At this time I doubt the TCL/TRA will issue you QTS based on the MO initial (entry grade) credential utilizing the doctoral route, unless youre prepared to engage in a little subterfuge in your application, but they might.
Once you have QTS you wouldnt have tho renew the MO credential, but theres no reason not too, unless you just dont want the hassle.

UT only issues regular credentials to US citizens and permanent residents. MA (Massachusetts) would be an option using the Provisional pathway. This would provide you with an effective lifetime credential, though you will not be eligible for QTS with it.

Maybe if your degree was from LSE, but outside OxBridge, no.

Sure, you can shop your resume around, add the credential to your resume ad note that its in progress.

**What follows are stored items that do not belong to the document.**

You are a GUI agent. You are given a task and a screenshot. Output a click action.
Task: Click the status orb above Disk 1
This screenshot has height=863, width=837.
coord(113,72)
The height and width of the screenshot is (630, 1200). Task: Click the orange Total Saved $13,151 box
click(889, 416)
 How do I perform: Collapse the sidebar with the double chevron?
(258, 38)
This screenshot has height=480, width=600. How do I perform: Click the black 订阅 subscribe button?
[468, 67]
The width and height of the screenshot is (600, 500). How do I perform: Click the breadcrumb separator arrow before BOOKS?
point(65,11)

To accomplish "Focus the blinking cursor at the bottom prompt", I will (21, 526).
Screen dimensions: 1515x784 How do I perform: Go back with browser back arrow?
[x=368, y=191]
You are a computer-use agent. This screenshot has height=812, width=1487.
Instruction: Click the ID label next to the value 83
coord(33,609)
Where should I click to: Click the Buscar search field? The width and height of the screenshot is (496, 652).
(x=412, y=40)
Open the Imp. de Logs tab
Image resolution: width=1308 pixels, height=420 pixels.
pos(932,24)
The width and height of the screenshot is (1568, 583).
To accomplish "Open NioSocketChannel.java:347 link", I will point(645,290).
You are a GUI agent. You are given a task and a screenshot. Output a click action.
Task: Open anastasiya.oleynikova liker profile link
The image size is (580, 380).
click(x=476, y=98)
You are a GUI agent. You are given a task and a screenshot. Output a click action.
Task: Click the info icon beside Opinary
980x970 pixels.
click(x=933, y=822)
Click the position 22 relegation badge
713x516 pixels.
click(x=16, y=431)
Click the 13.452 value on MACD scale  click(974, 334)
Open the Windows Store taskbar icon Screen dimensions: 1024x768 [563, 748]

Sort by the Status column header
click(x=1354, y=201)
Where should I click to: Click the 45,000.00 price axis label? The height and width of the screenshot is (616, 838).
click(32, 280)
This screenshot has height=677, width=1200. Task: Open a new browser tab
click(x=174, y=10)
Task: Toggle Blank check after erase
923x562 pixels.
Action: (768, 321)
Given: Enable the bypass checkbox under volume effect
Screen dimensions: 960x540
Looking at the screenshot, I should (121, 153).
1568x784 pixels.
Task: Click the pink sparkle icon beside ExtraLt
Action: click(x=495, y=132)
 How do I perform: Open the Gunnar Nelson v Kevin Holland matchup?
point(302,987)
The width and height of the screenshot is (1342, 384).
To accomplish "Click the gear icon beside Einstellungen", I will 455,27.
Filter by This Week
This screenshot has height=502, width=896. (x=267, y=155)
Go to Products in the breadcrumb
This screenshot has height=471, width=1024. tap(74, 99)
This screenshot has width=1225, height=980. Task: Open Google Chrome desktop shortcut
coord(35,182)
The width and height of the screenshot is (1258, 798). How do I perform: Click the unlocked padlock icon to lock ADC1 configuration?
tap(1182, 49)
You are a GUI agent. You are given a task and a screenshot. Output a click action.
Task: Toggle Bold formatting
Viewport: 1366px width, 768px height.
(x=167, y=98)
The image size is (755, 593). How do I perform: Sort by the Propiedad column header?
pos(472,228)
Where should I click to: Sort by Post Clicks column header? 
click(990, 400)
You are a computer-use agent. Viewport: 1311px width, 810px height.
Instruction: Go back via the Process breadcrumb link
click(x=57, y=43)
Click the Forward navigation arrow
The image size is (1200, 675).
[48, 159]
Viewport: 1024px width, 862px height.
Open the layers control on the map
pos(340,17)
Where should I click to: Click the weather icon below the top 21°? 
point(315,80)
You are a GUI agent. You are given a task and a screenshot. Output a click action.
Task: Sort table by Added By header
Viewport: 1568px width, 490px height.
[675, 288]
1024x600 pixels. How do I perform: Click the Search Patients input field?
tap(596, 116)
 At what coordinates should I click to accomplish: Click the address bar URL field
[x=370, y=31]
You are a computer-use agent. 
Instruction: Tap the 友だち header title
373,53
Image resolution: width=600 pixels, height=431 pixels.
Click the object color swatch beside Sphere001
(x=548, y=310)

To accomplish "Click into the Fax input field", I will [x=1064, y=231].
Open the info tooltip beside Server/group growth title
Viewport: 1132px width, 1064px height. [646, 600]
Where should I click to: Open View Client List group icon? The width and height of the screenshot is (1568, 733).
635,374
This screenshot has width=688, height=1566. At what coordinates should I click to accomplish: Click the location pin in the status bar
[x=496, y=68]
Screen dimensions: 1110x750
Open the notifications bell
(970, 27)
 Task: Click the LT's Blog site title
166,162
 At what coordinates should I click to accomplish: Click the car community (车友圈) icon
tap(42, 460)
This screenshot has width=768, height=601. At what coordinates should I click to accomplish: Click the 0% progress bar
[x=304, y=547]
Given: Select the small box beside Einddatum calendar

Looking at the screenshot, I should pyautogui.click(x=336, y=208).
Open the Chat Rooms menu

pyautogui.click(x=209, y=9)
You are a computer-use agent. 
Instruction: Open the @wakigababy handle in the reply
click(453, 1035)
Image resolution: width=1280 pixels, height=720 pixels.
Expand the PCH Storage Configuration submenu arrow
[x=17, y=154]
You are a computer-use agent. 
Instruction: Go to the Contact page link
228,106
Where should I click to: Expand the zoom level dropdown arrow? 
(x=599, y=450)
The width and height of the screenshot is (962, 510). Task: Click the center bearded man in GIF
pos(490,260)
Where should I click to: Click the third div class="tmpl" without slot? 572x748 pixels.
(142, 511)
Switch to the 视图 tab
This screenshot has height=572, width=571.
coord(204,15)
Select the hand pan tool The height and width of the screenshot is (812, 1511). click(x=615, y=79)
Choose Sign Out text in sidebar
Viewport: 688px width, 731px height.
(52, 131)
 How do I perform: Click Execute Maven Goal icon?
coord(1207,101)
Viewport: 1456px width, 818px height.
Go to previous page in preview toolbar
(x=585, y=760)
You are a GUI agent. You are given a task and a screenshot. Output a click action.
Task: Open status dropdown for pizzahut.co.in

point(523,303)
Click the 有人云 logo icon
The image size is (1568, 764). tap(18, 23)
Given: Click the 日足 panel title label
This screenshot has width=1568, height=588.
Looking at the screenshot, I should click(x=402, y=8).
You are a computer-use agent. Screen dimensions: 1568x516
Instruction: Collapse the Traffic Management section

In short, Floater tier three ISs are very similar too tier two ISs, either theres one thing they still havent gotten right, and that one thing is pretty important or theyre better than most of the other upper third tier ISs but just havent risen to the level that gets them into second tier. Usually the boundaries between tiers have substantial differences between the top of one tier and the bottom of the next tier.
geoguy

Re: Questions for possible career changer

Post by geoguy »

@psyguy

Thank you for the update and helpful advice, I guess they are tightening up any loopholes to gaining QTS?

So the MO initial and MA provisional pathway are options, which do you propose would be better for me; are they both for people with doctorates? Given the unlikelihood of gaining QTS with the MO credential as you indicated, do you think there would still be value for me to obtain it? I.e. would ISs still see it as a ‘teaching qualification’?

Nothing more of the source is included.